_PROBLEM STATEMENT_
Wherever the string "agent" appears in the records, return the line that holds it.

_RAW DATA_
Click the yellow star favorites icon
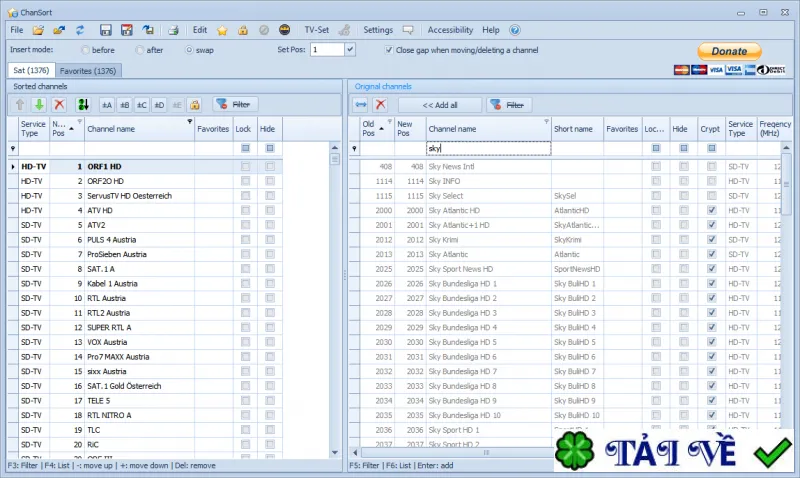Screen dimensions: 800x478 pos(222,30)
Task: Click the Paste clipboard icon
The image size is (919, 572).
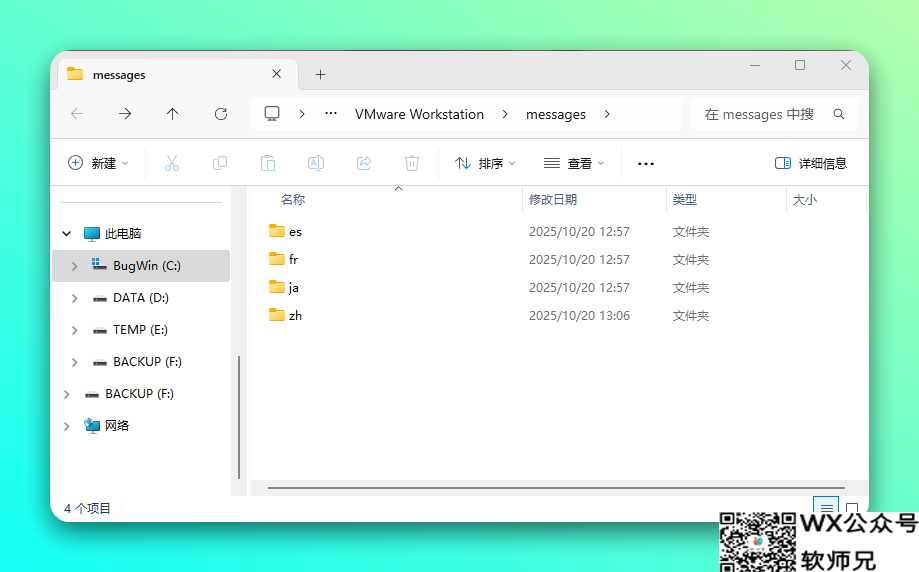Action: tap(268, 163)
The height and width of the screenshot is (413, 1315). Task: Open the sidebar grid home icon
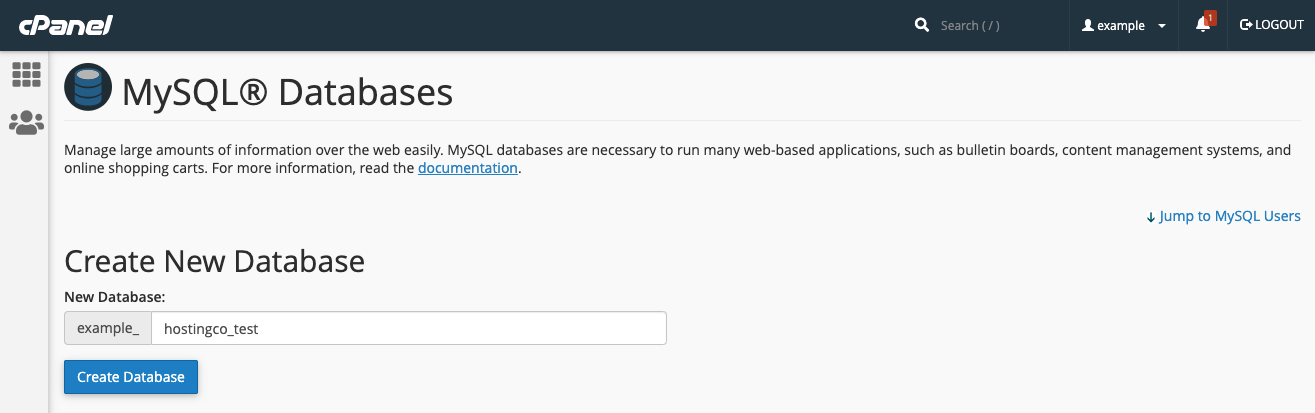pyautogui.click(x=26, y=74)
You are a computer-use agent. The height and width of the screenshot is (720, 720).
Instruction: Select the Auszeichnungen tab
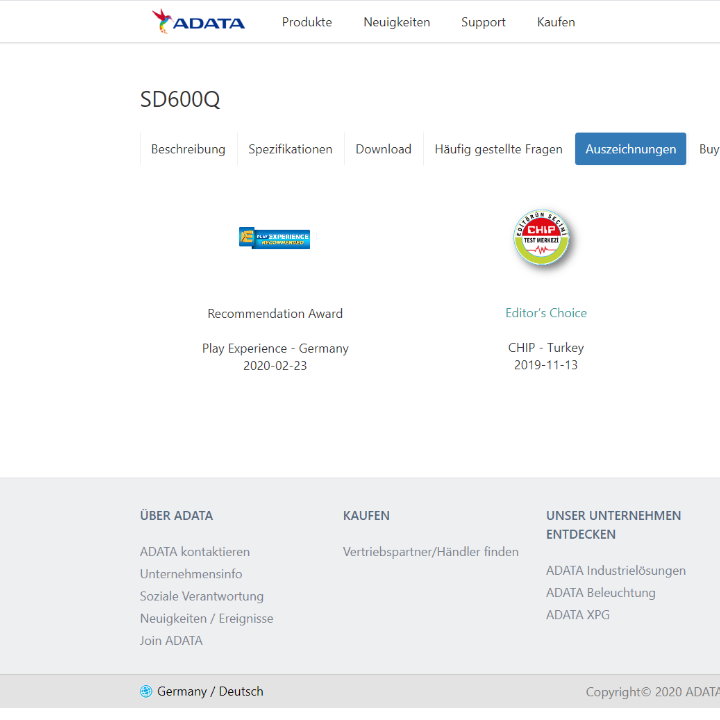click(x=630, y=149)
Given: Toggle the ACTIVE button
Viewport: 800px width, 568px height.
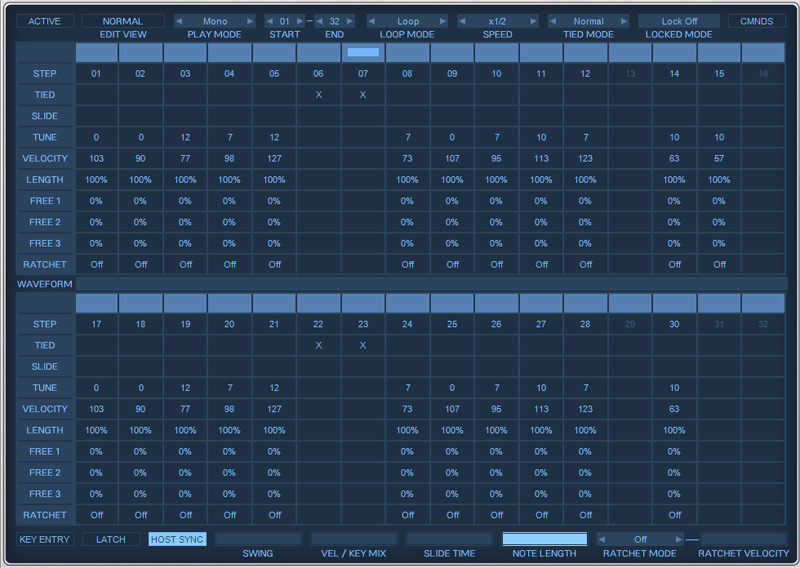Looking at the screenshot, I should [44, 21].
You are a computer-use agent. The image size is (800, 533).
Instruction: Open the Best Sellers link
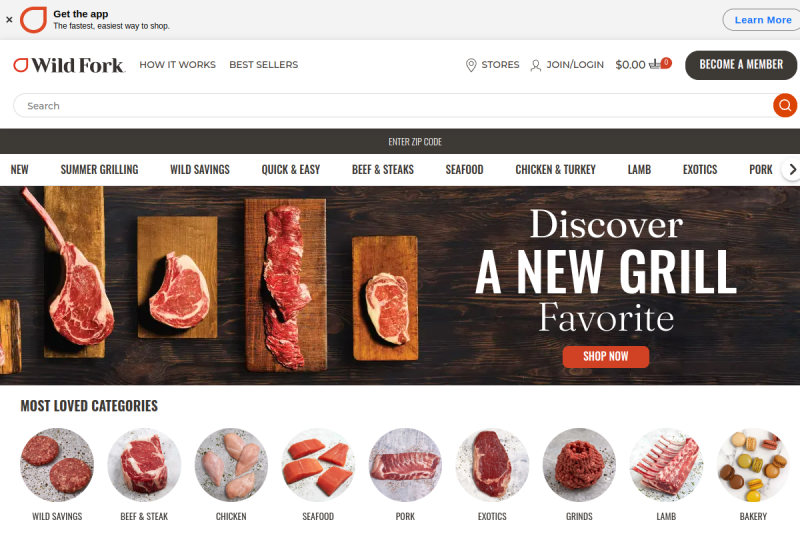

_EXPECTED OUTPUT_
You are a computer-use agent. The height and width of the screenshot is (720, 720).
You are a computer-use agent. The image size is (800, 533).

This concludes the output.